▶ TASK REQUIREMENTS
Repeat everything from the first line of the listing below through the line that contains "You are a computer-use agent.", exactly. Leave out pictures.

Start of GIVEN RECORDS

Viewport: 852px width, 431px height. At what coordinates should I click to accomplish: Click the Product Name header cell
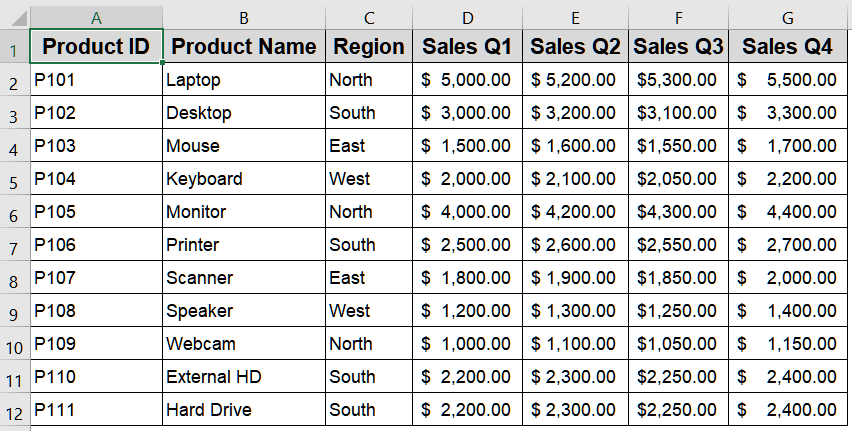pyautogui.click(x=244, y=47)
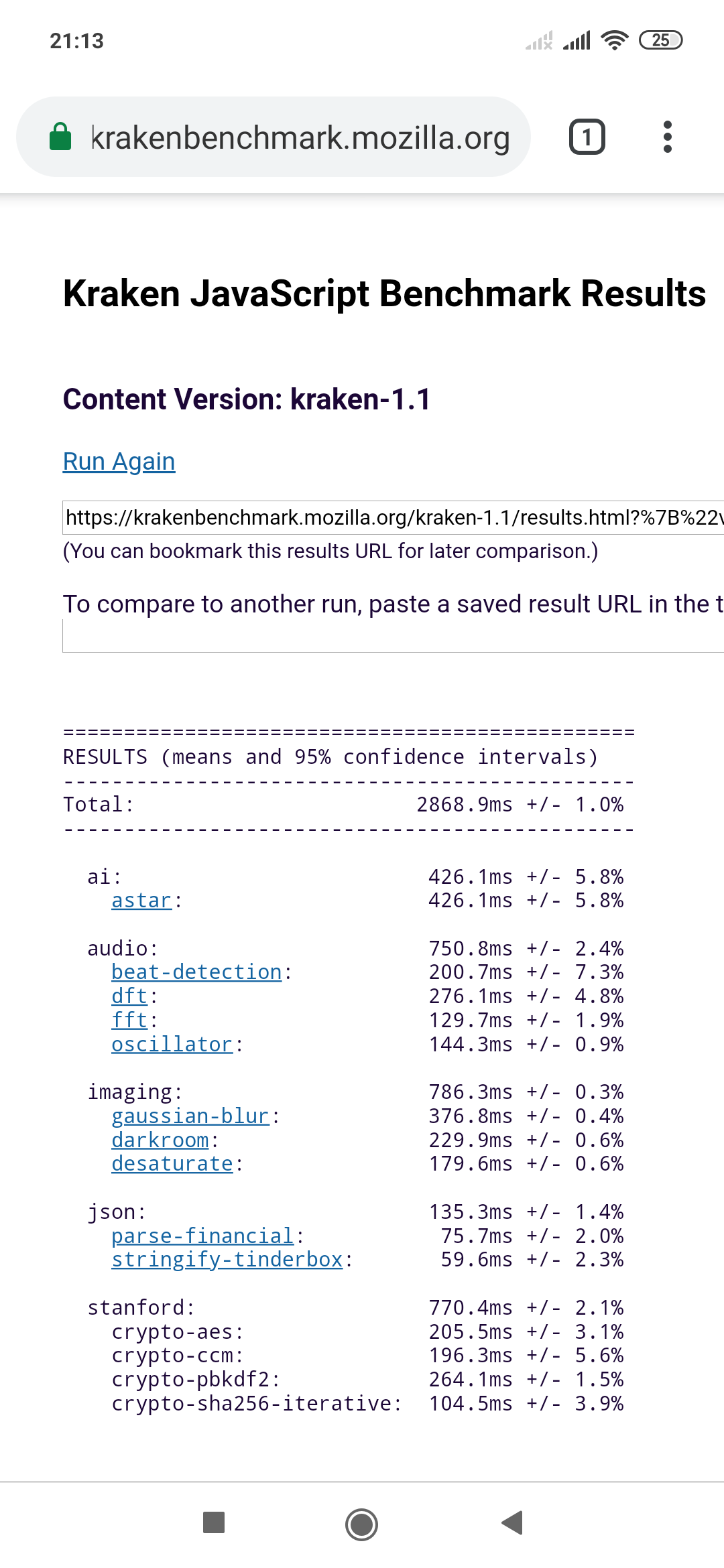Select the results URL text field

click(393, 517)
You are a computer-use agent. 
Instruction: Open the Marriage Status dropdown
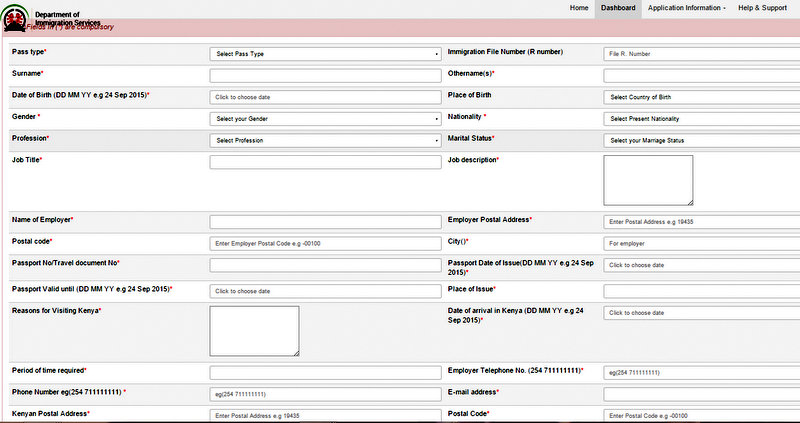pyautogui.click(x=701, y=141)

End of GIVEN RECORDS

▶ ANSWER TO THE EXERCISE
Viewport: 852px width, 431px height. At what coordinates should I click to accomplish: Click the Product Name header cell
pyautogui.click(x=244, y=47)
Select the results URL text field

click(393, 517)
You are a computer-use agent. 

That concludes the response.